Try http://store.altestore.com/Solar-Water-Heaters/Solar-Circulator-Pumps/Dc-Pumps/c425/

Or you could use a regular TACO pump and a differential controler.  When the collector temp is 8-10 degrees higher than the tank temp the relay turns the pump on.  Thats what I'm doing with mine.


----------



## Bad Wolf (Jun 5, 2009)

The cost of enough solar panels to power the pump and a 12 volt pump will be pricey.  The nice thing about the controler is it gives me readouts of my tank temp top and bottom as well as controling the pump for the solar panels.


----------



## Dune (Jun 5, 2009)

Check with R.V. places for d.c. pumps


----------



## barnartist (Jun 5, 2009)

your right, the dc pumps are pricey. I have a taco 13 here unused but it will circulate the water to quickly and use more power than I want it to. 
OK, where do I look for the differential control? How much do they run?
I think a taco 007 will probably do the job.


----------



## peakbagger (Jun 5, 2009)

The typical DC circulator pump used on solar hot water systems, draw about 20 watts. They are usually in a sealed loop so there is no elevation head so they only have to account for the friction in the piping and in the panels. The pumps are sized for flow rather than pressure drop so make sure you look at the pump curve before you buy one.


----------



## WES999 (Jun 6, 2009)

Take a look here: http://www.discountpv.com/solarwaterheating/index.htm

It looks like they have kits with the pump and solar panel starting at $235.

It would probably cost about the same for a AC pump and differential controller.


----------



## Wet1 (Jun 17, 2009)

Search no further...

http://www.newegg.com/Product/Produ...A=0&Order=BESTMATCH&Description=swiftech+pump

The only real problem I see with running a pump on a properly sized panel is having enough power on tap to start the pump and the low voltage situation under during transitional periods might be very tough on the pump.  If you want to use solar electricity to power the pump, I'd use a differential controller with the pump and a solar panel tied to a battery to condition the power and supply the needed power for the initial surge.


----------



## barnartist (Jun 19, 2009)

I like the solar idea, but it is not something I am stuck on. If everyone thinks it will be too tough on a pump then I'll just run it with AC.


----------



## peakbagger (Jun 19, 2009)

Hooking a DC pump directly to a solar panel is not tough on a typical centrifugal DC pump. Bascially when there is low light, the pump doesnt turn very fast and therefore doesnt deliver any significant flow. Mine works fine and I have seen and heard of other installations where the pumps have been running for several years. At some point brushes need to be changed, but that is more of a function of hours or operation versus voltage and load. Generally the linear current boosters are used on positive displacement pumps used on water wells but that would be overkill for your system.


----------



## barnartist (Jun 19, 2009)

Ya, I would think that under low light the flow would barely move, but that would be perfect-less heat to move into the tanks. I think if this stuff were available over the counter at a hardware store I would have bought something by now to try out. At this point in the year though here in Ohio, the sun has been only a friend that stops by every now and then. I don't think I have missed too many BTU's for free.


----------



## woodgeek (Jun 20, 2009)

For the effort you are making, I think you should upgrade your collector.  I'm completely cool with the DIY collector concept, but it seems you have taken inspiration from concentrating troughs rather than big flat plates.  Of course, the concentration factor does nothing to increase the BTU's collected (and you don't want to boil the water anyway-just heat it). In fact, the concentration can lead to lower eff both from the reflection off the trough, and in passive losses off your hose.  The only reason the big boys do it this way is that they need to make steam to turn a turbine, so they eat the losses (after engineering the crp out of the reflector and the evacuated tube in the focus).
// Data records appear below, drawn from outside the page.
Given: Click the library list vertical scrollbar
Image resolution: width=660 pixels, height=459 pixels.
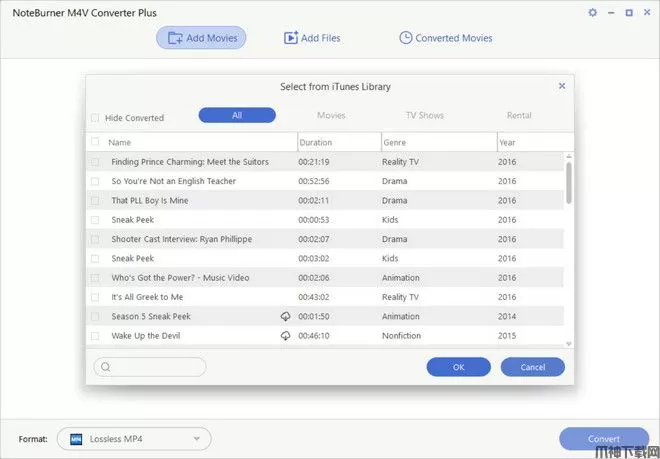Looking at the screenshot, I should coord(569,183).
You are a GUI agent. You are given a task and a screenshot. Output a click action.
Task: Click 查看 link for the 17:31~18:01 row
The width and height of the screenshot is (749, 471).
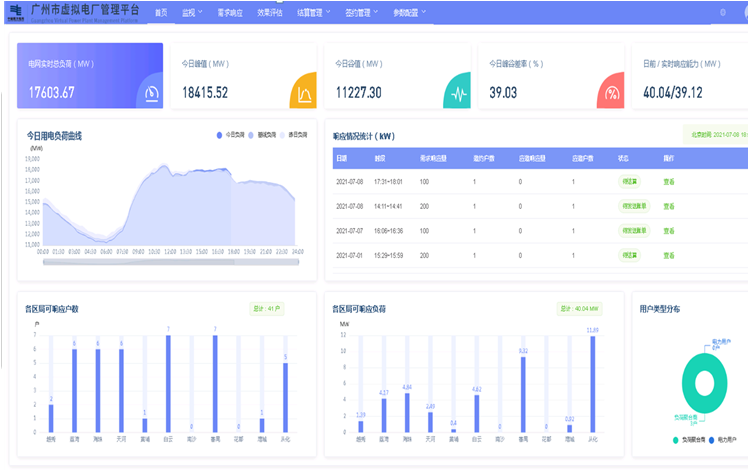click(668, 181)

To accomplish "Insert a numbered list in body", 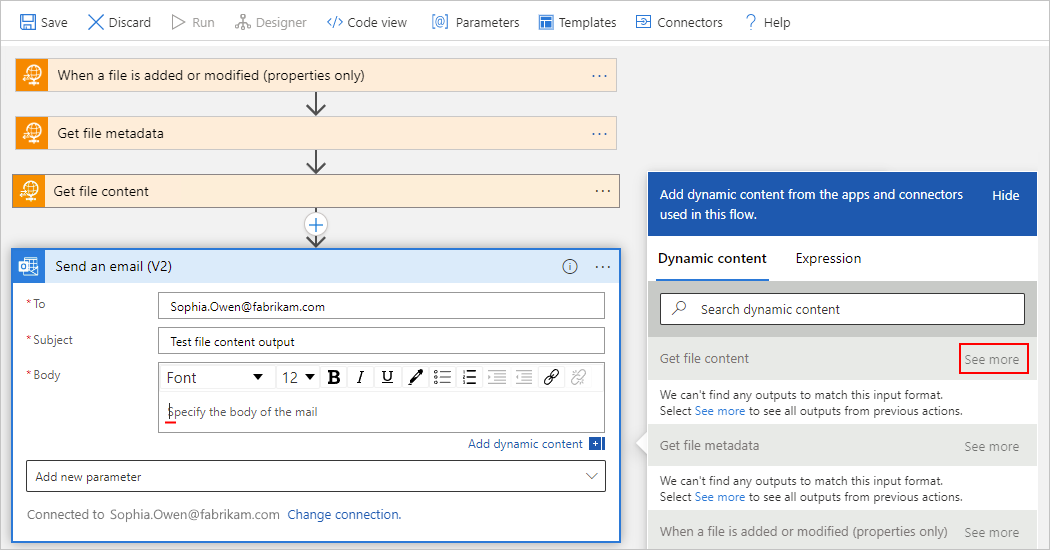I will 469,377.
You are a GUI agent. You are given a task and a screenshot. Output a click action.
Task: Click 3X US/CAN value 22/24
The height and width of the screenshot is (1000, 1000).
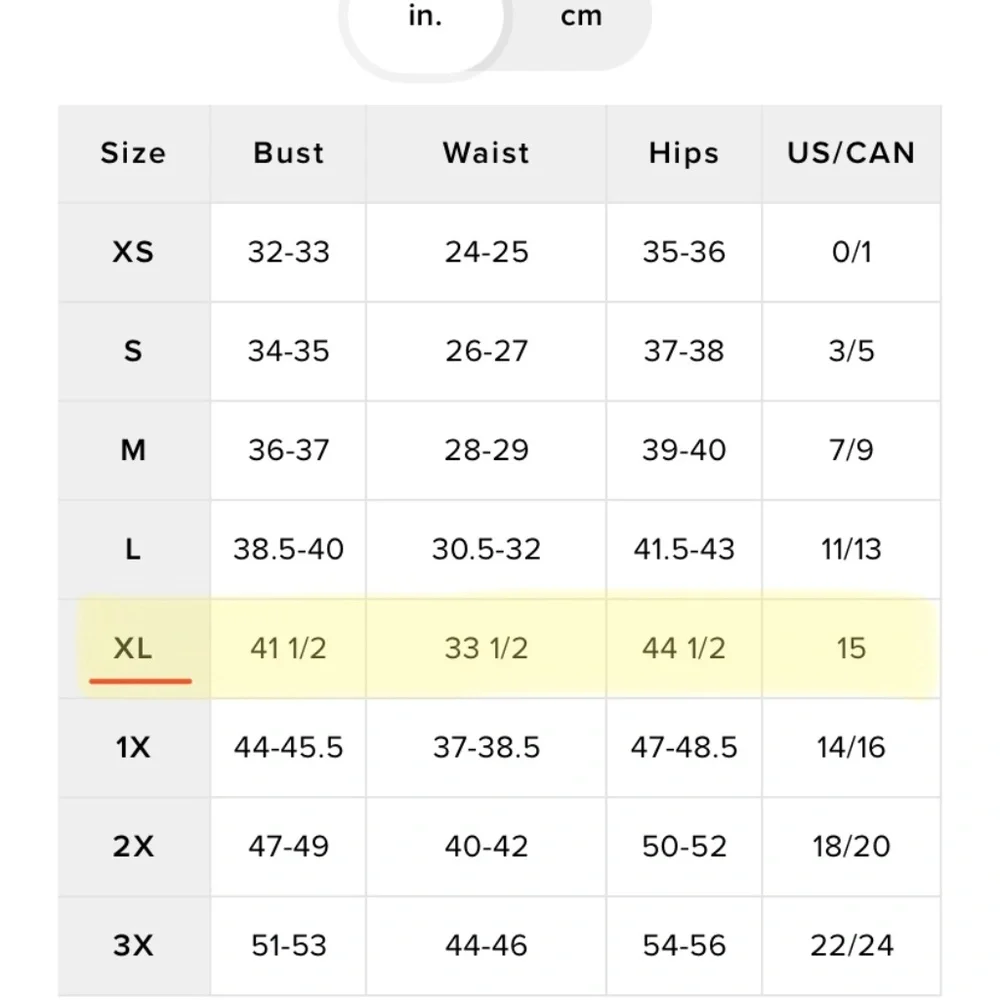[851, 945]
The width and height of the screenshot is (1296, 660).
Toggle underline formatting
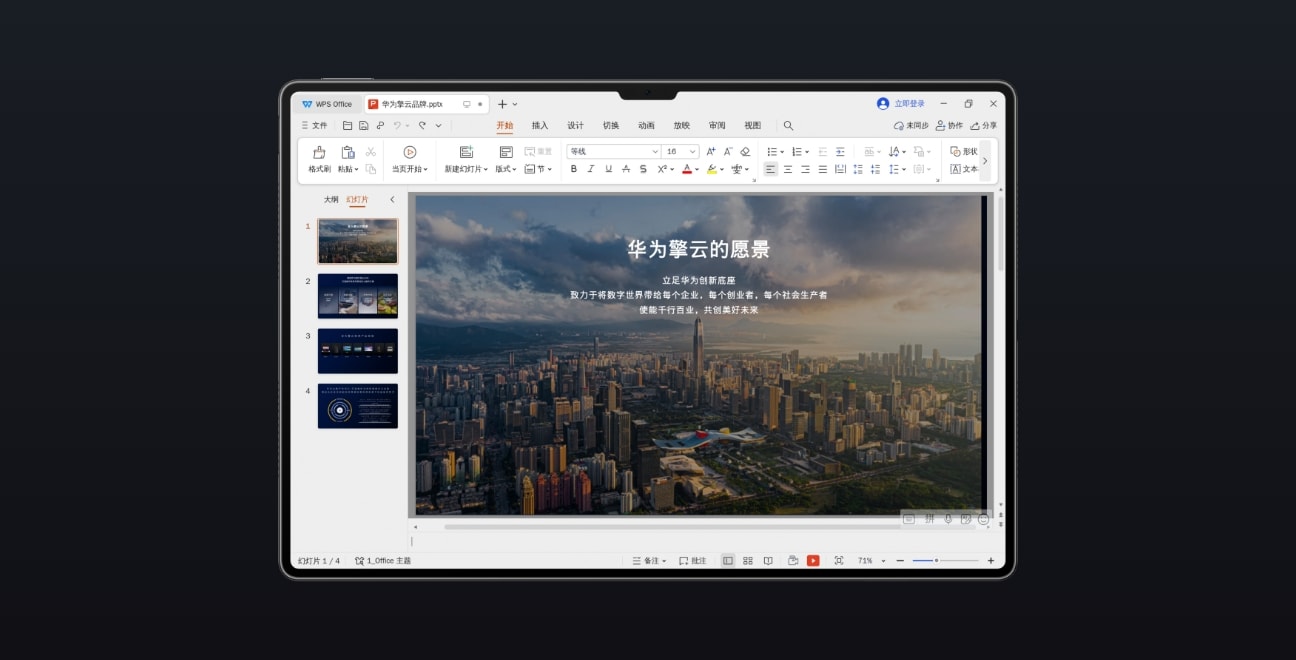tap(607, 169)
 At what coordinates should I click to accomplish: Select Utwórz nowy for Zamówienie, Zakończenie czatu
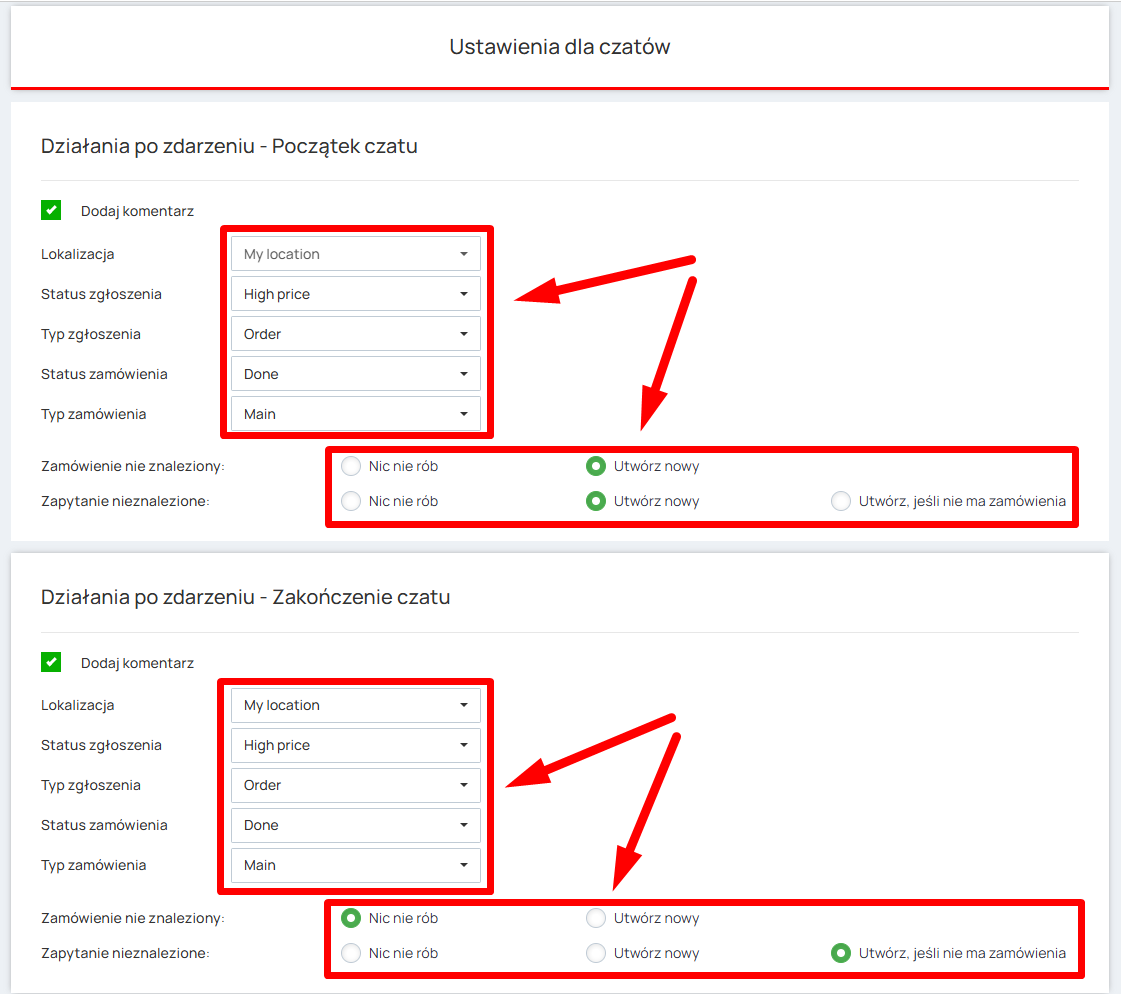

BTW, the unglazed pool heaters work well for their job because the water temp is usually lower than the air temp, so passive losses are negligible or negative.  So I do believe your system heats water in your pool.  Heating water in the winter is another story, I think you need at least one sheet of glazing (could be a plastic film) to get 30-40% eff in the cold weather.

I think you would do a lot better to put up a cheap insulating board over the whole vertical wall, paint it black (use 'selective' paint for a couple bucks more if you want to be fancy), reconfigure the hosing you have to cover the area with the smallest spacing possible (6-12"), and then find some cheap plastic sheet that is rated for 200F and staple it over.  I'd guess you'd get several times the BTUs in the summer (from the increase in area), and at least some positive BTUs in the winter.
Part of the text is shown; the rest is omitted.